• _What is needed_:
Set down a precise copy of the whole listing.

• _Data excerpts_:
>>>

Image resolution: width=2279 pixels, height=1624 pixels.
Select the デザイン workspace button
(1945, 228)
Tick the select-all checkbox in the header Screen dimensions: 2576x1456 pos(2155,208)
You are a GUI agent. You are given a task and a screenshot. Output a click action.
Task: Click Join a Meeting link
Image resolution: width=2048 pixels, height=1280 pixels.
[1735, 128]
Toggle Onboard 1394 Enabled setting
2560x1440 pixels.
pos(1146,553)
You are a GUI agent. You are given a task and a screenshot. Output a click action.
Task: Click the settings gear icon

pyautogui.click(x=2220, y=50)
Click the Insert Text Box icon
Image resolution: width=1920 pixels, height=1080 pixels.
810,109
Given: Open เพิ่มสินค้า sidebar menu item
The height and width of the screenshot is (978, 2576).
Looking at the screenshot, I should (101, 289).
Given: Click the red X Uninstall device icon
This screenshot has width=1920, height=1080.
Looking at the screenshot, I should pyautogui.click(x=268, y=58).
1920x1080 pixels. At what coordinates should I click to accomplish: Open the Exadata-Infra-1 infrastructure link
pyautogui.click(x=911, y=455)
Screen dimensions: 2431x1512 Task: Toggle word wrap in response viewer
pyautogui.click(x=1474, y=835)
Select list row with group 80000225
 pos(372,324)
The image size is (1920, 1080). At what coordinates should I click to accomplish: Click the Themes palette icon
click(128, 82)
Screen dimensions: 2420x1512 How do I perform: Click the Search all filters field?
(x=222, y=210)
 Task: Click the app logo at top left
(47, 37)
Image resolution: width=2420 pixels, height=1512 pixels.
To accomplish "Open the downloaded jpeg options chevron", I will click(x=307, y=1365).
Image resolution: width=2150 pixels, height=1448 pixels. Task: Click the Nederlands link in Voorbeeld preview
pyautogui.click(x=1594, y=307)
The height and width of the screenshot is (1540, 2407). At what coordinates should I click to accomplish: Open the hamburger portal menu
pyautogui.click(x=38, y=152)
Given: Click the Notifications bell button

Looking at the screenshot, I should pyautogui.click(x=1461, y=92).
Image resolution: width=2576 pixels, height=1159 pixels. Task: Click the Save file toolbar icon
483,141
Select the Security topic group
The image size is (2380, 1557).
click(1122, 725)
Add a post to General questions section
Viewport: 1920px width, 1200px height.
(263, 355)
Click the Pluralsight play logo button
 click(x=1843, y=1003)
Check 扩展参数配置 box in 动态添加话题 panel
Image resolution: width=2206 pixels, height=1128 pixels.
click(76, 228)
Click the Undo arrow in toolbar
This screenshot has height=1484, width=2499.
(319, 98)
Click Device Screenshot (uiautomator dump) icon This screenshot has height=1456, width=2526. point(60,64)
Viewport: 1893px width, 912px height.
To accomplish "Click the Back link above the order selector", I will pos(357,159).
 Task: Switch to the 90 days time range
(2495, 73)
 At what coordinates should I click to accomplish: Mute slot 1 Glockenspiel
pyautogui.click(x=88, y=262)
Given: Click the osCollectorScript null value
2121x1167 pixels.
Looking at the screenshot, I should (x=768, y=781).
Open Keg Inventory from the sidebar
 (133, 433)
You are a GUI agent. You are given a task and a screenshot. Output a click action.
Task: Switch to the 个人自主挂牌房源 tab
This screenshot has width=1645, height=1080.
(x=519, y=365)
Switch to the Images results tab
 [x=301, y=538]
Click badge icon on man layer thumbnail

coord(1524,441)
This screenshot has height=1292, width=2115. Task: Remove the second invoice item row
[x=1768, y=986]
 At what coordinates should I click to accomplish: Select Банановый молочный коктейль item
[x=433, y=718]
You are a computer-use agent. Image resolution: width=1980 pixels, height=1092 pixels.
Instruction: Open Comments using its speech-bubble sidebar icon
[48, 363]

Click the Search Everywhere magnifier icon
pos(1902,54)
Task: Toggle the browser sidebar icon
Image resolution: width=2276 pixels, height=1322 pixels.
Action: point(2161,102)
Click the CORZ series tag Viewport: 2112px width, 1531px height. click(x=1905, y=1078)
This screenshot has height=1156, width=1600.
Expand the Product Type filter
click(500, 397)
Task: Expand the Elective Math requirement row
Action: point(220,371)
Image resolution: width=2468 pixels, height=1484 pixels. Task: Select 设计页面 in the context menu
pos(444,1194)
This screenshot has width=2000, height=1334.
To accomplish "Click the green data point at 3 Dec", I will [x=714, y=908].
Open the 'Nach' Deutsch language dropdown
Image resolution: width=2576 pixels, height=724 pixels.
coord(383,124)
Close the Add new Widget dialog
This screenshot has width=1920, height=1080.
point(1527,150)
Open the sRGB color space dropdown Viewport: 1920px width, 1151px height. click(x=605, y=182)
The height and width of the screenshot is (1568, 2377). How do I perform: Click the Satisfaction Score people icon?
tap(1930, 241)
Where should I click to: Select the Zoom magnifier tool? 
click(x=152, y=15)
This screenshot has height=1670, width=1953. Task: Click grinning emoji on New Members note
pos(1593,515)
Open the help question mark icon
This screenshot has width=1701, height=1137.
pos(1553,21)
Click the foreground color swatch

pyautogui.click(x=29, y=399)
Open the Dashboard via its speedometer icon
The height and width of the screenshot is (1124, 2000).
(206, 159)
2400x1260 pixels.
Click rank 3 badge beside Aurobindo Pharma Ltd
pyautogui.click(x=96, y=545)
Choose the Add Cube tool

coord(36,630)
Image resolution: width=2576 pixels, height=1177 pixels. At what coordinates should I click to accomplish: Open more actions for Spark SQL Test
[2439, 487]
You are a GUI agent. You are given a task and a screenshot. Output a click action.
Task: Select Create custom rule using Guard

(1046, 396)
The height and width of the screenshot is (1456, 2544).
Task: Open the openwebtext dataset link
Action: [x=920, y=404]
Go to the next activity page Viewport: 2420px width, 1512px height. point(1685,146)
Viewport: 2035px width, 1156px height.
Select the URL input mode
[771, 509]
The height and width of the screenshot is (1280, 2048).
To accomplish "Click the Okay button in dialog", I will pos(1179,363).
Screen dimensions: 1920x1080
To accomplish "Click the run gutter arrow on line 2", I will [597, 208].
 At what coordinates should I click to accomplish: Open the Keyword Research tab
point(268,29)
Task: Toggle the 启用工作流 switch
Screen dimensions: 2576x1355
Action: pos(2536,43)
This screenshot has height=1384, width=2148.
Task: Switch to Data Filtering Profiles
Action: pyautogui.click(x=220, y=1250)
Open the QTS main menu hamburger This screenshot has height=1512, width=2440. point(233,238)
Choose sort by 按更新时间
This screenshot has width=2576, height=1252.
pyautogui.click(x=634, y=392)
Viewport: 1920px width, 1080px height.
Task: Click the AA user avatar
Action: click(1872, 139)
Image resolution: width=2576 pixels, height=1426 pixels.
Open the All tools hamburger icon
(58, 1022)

<<<

• _Task response_:
Image resolution: width=2279 pixels, height=1624 pixels.
Select the デザイン workspace button
(1945, 228)
Tick the select-all checkbox in the header Screen dimensions: 2576x1456 pos(2155,208)
You are a GUI agent. You are given a task and a screenshot. Output a click action.
Task: Click Join a Meeting link
Image resolution: width=2048 pixels, height=1280 pixels.
[1735, 128]
Toggle Onboard 1394 Enabled setting
2560x1440 pixels.
pos(1146,553)
You are a GUI agent. You are given a task and a screenshot. Output a click action.
Task: Click the settings gear icon

pyautogui.click(x=2220, y=50)
Click the Insert Text Box icon
Image resolution: width=1920 pixels, height=1080 pixels.
810,109
Given: Open เพิ่มสินค้า sidebar menu item
The height and width of the screenshot is (978, 2576).
Looking at the screenshot, I should (101, 289).
Given: Click the red X Uninstall device icon
This screenshot has width=1920, height=1080.
Looking at the screenshot, I should pyautogui.click(x=268, y=58).
1920x1080 pixels. At what coordinates should I click to accomplish: Open the Exadata-Infra-1 infrastructure link
pyautogui.click(x=911, y=455)
Screen dimensions: 2431x1512 Task: Toggle word wrap in response viewer
pyautogui.click(x=1474, y=835)
Select list row with group 80000225
 pos(372,324)
The image size is (1920, 1080). At what coordinates should I click to accomplish: Click the Themes palette icon
click(128, 82)
Screen dimensions: 2420x1512 How do I perform: Click the Search all filters field?
(x=222, y=210)
 Task: Click the app logo at top left
(47, 37)
Image resolution: width=2420 pixels, height=1512 pixels.
To accomplish "Open the downloaded jpeg options chevron", I will click(x=307, y=1365).
Image resolution: width=2150 pixels, height=1448 pixels. Task: Click the Nederlands link in Voorbeeld preview
pyautogui.click(x=1594, y=307)
The height and width of the screenshot is (1540, 2407). At what coordinates should I click to accomplish: Open the hamburger portal menu
pyautogui.click(x=38, y=152)
Given: Click the Notifications bell button

Looking at the screenshot, I should pyautogui.click(x=1461, y=92).
Image resolution: width=2576 pixels, height=1159 pixels. Task: Click the Save file toolbar icon
483,141
Select the Security topic group
The image size is (2380, 1557).
click(1122, 725)
Add a post to General questions section
Viewport: 1920px width, 1200px height.
(263, 355)
Click the Pluralsight play logo button
 click(x=1843, y=1003)
Check 扩展参数配置 box in 动态添加话题 panel
Image resolution: width=2206 pixels, height=1128 pixels.
click(76, 228)
Click the Undo arrow in toolbar
This screenshot has height=1484, width=2499.
(319, 98)
Click Device Screenshot (uiautomator dump) icon This screenshot has height=1456, width=2526. point(60,64)
Viewport: 1893px width, 912px height.
To accomplish "Click the Back link above the order selector", I will pos(357,159).
 Task: Switch to the 90 days time range
(2495, 73)
 At what coordinates should I click to accomplish: Mute slot 1 Glockenspiel
pyautogui.click(x=88, y=262)
Given: Click the osCollectorScript null value
2121x1167 pixels.
Looking at the screenshot, I should (x=768, y=781).
Open Keg Inventory from the sidebar
 (133, 433)
You are a GUI agent. You are given a task and a screenshot. Output a click action.
Task: Switch to the 个人自主挂牌房源 tab
This screenshot has width=1645, height=1080.
(x=519, y=365)
Switch to the Images results tab
 [x=301, y=538]
Click badge icon on man layer thumbnail

coord(1524,441)
This screenshot has height=1292, width=2115. Task: Remove the second invoice item row
[x=1768, y=986]
 At what coordinates should I click to accomplish: Select Банановый молочный коктейль item
[x=433, y=718]
You are a computer-use agent. Image resolution: width=1980 pixels, height=1092 pixels.
Instruction: Open Comments using its speech-bubble sidebar icon
[48, 363]

Click the Search Everywhere magnifier icon
pos(1902,54)
Task: Toggle the browser sidebar icon
Image resolution: width=2276 pixels, height=1322 pixels.
Action: point(2161,102)
Click the CORZ series tag Viewport: 2112px width, 1531px height. click(x=1905, y=1078)
This screenshot has height=1156, width=1600.
Expand the Product Type filter
click(500, 397)
Task: Expand the Elective Math requirement row
Action: point(220,371)
Image resolution: width=2468 pixels, height=1484 pixels. Task: Select 设计页面 in the context menu
pos(444,1194)
This screenshot has width=2000, height=1334.
To accomplish "Click the green data point at 3 Dec", I will [x=714, y=908].
Open the 'Nach' Deutsch language dropdown
Image resolution: width=2576 pixels, height=724 pixels.
coord(383,124)
Close the Add new Widget dialog
This screenshot has width=1920, height=1080.
point(1527,150)
Open the sRGB color space dropdown Viewport: 1920px width, 1151px height. click(x=605, y=182)
The height and width of the screenshot is (1568, 2377). How do I perform: Click the Satisfaction Score people icon?
tap(1930, 241)
Where should I click to: Select the Zoom magnifier tool? 
click(x=152, y=15)
This screenshot has height=1670, width=1953. Task: Click grinning emoji on New Members note
pos(1593,515)
Open the help question mark icon
This screenshot has width=1701, height=1137.
pos(1553,21)
Click the foreground color swatch

pyautogui.click(x=29, y=399)
Open the Dashboard via its speedometer icon
The height and width of the screenshot is (1124, 2000).
(206, 159)
2400x1260 pixels.
Click rank 3 badge beside Aurobindo Pharma Ltd
pyautogui.click(x=96, y=545)
Choose the Add Cube tool

coord(36,630)
Image resolution: width=2576 pixels, height=1177 pixels. At what coordinates should I click to accomplish: Open more actions for Spark SQL Test
[2439, 487]
You are a GUI agent. You are given a task and a screenshot. Output a click action.
Task: Select Create custom rule using Guard

(1046, 396)
The height and width of the screenshot is (1456, 2544).
Task: Open the openwebtext dataset link
Action: [x=920, y=404]
Go to the next activity page Viewport: 2420px width, 1512px height. point(1685,146)
Viewport: 2035px width, 1156px height.
Select the URL input mode
[771, 509]
The height and width of the screenshot is (1280, 2048).
To accomplish "Click the Okay button in dialog", I will pos(1179,363).
Screen dimensions: 1920x1080
To accomplish "Click the run gutter arrow on line 2", I will [597, 208].
 At what coordinates should I click to accomplish: Open the Keyword Research tab
point(268,29)
Task: Toggle the 启用工作流 switch
Screen dimensions: 2576x1355
Action: pos(2536,43)
This screenshot has height=1384, width=2148.
Task: Switch to Data Filtering Profiles
Action: pyautogui.click(x=220, y=1250)
Open the QTS main menu hamburger This screenshot has height=1512, width=2440. point(233,238)
Choose sort by 按更新时间
This screenshot has width=2576, height=1252.
pyautogui.click(x=634, y=392)
Viewport: 1920px width, 1080px height.
Task: Click the AA user avatar
Action: click(1872, 139)
Image resolution: width=2576 pixels, height=1426 pixels.
Open the All tools hamburger icon
(58, 1022)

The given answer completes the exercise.